Look in the /dev directory (ls /dev).
If you only have the boot device and an additional USB drive (in your case, an USB-to-SD adapter),
the boot device shall be /dev/sdM0 and
the USB/SD device shall be /dev/sdU0.0

Kind Regards,
Dante

On 26.11.2014 18:16, Mats Olsson wrote:
Hi dante!

I copied your piclone script in Plan 9 but even though I've been
digging I can't find out how to get the name of the SD card attached
to the pi on which I want to clone my setup on. So, easily put, what
command do I use to get to know that? So I wonder how to get the
device name of the clean SD in the USB card adapter. In your post
first mentioning the script you wrote: "If the device is recognized as
"sdUXX", call "piclone sdUXX". Well that is what I want to find out.
If I get that I'm ready to "rock and roll".

Kind Greetings,
Mats

2014-11-18 23:09 GMT+01:00, dante <subscripti...@posteo.eu>:
Hi Mats,

I posted it before; unfortunately the archive doesn't save the attached
files.
Here is the original post: http://9fans.net/archive/2014/08/78.

Please see the attachment for the script.

Cheers,
Dante

On 18.11.2014 22:28, Mats Olsson wrote:
Hi dante!

I would appreciate it a lot if you could send the "clone script" that
you used to clone the 9pi imate to a larger SD card. Thanks
beforehand!

Kind Regards,
Mats

2014-11-18 21:29 GMT+01:00, Richard Miller <9f...@hamnavoe.com>:
If you must use a rpi, you should strive to use it as a terminal, and
like every other Plan 9 terminal it should use the central file
server
without local storage.

That would be my advice too.  As an experiment, I set up a 9picpu
using
the SD card as local storage, working mostly as a secondary smtp and
imap
server.  After a bit less than a year, the SD card suffered a
catastrophic
failure.
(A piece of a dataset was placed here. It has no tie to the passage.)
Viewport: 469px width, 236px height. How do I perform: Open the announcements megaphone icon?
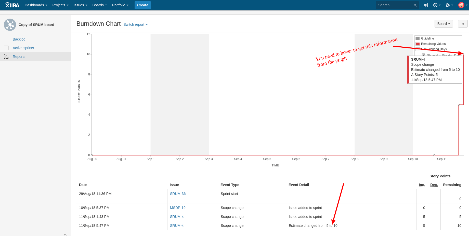pyautogui.click(x=426, y=5)
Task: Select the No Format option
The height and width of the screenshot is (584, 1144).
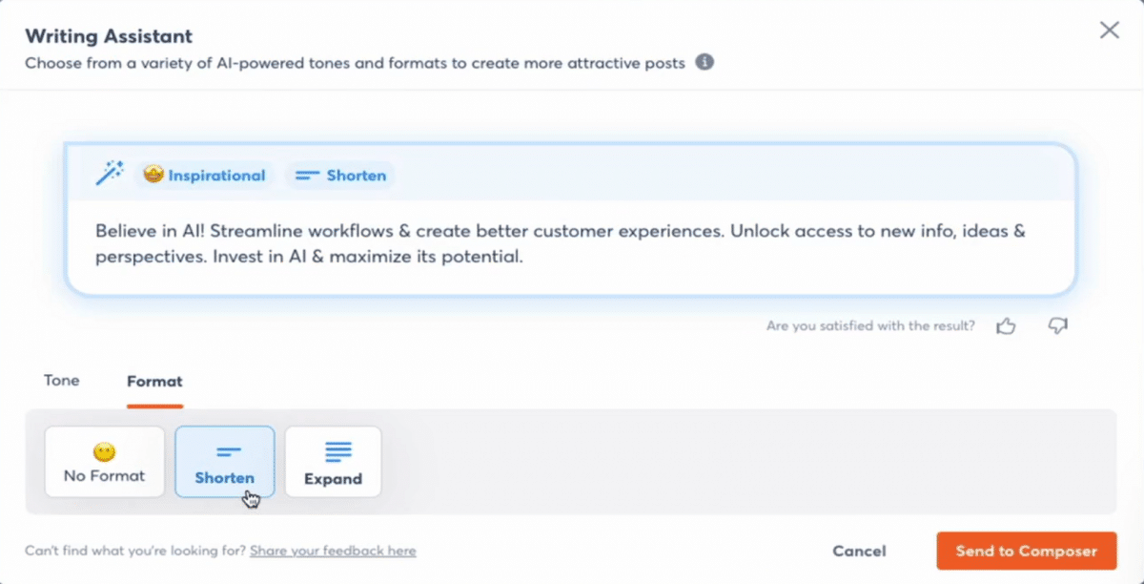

When I say catastrophic, I mean I can't find any meaningful
data
anywhere in the first 120MB or so of /dev/sdM0/data ... just
not-quite-random
looking garbage.

I can't think of any software fault that could wipe out so much of a
disk, with no respect for partition boundaries (the dos partition in
the first 64MB had not been mounted).  But I also know too little
about
the internals of SD cards to understand how they fail.  Maybe some
internal logical-to-physical block mapping table went bad?

Anyway, it's just one anecdotal data point, but I wouldn't be happy
running any plan 9 machine with an SD card as the main filesystem.